Confesso di essere tra quelli che non riescono spontaneamente ad entusiasmarsi per l’eccesso di mielosa retorica e di ipocrisia che accompagna la vicenda pubblica di Greta Thumberg. Può servire alla cattiva coscienza dei potenti che se la cavano inchinandosi alla volitiva sedicenne ricevendola nei palazzi del potere ed anche alla coscienza di noi semplici cittadini perché in fondo ci dice che la colpa è appunto dei potenti.

“Avete rubato i miei sogni” è una accusa un po’ azzardata. I sogni non ce li ruba nessuno, sta a noi non perdere la volontà di realizzarli. Certo se il sogno è di vedere il mondo come piace ad ognuno di noi è un sogno grandioso, ma potrebbe anche non tener conto dei sogni degli altri.
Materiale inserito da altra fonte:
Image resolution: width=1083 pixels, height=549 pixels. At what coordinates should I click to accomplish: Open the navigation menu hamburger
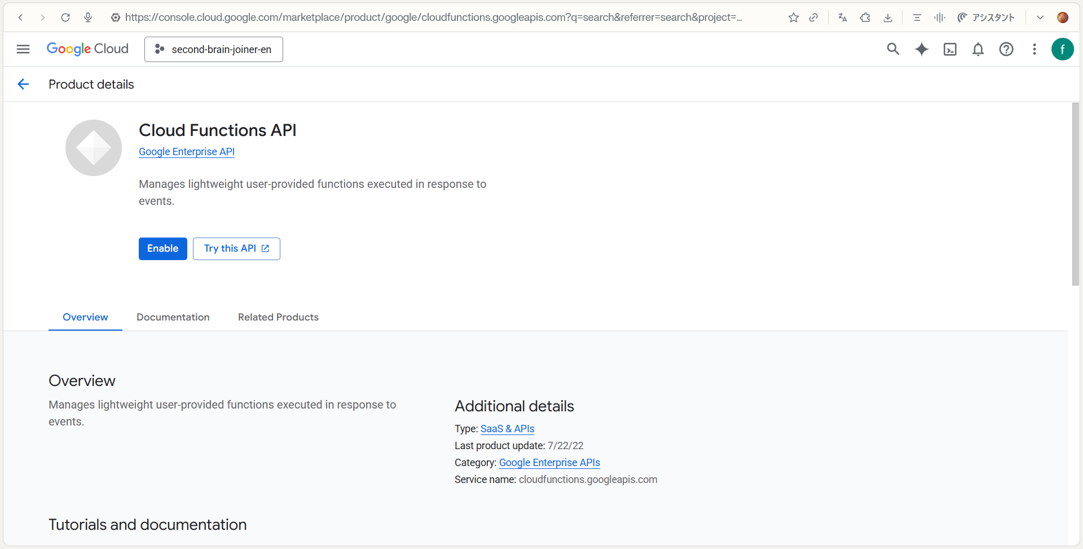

Ad esempio il sogno di una sedicenne di buona famiglia nella ricca Europa può essere diverso dal sogno di una sedicenne nelle megalopoli dell’Asia, dell’Africa o dell’America latina.

Naturalmente sono ancora più insopportabili le volgarità degli odiatori di tastiera. Figuriamoci, una ragazzina un po’ saccente, pure malata, con una forma di autismo. Giù gli insulti, i giochi sul nome, sull’aspetto fisico, senza rispetto e senza voglia di confrontarsi con il messaggio che sta dietro quella ragazzina. Che torni a scuola, detto magari di chi sui banchi di scuola non si è fatto troppo onore (Matteo Salvini: dodici anni fuori corso e niente laurea). Meglio non essere disturbati. Nella lettura domenicale il profeta Amos ammonisce: “guai agli spensierati di Sion…Canterellano al suono dell’arpa …ma della rovina di Giuseppe non si preoccupano”. Qui siamo difronte a qualcosa di peggio: spensierati ed odiatori per sentirsi rassicurati, che della rovina del mondo non si preoccupano, che invece di cantarellare si sfogano sulla tastiera.

Dunque: se la parola un po’ superficiale di una ragazza di sedici anni è capace di smuovere passioni, interrogativi sul futuro, mobilitazione da parte di una generazione che spesso è stata accusata di disinteresse della scena pubblica e di apatia verso il futuro vuol dire una cosa: che i potenti hanno perso la forza della parola, sono diventati afoni. E appena si leva una parola capace di muovere una passione qualcosa succede. È uno degli aspetti positivi della rete, della potenza dei social: possono passare anche le parole buone, senza avere un potere alle spalle.

Il secondo aspetto è che una generazione di giovanissimi si affaccia all’impegno civico. Senza avere alle spalle l’eredità di ideologie del passato, ma con una “ideologia” per il futuro. Una lettura del mondo che può anche essere discussa ma che esprime una passione civica, quel “I care” che ricordava Don Lorenzo Milani come la caratteristica della generazione americana alla fine degli anni ’60. L’immagine più bella è quella del bambino Potito che da solo manifesta con il suo disegno. Ci dice proprio I care, mi sta a cuore.

Il tutto si realizza attraverso una partecipazione responsabile e non violenta. Che prende in contropiede i partiti: l’Italia non è tutta quella che racconta Salvini e neppure quella di una sinistra ferma alla lettura degli anni d’oro della socialdemocrazia. È una nuova domanda politica e culturale che si affaccia sulla scena pubblica. Invece di puntare il dito su incoerenze sempre presenti o utopie difficilmente realizzabili, o di accontentarsi di una foto opportunity del politico di turno insieme alla popolare ragazzina, alla politica è assegnato il compito di raccogliere questi sogni e tradurli in azione appunto politica.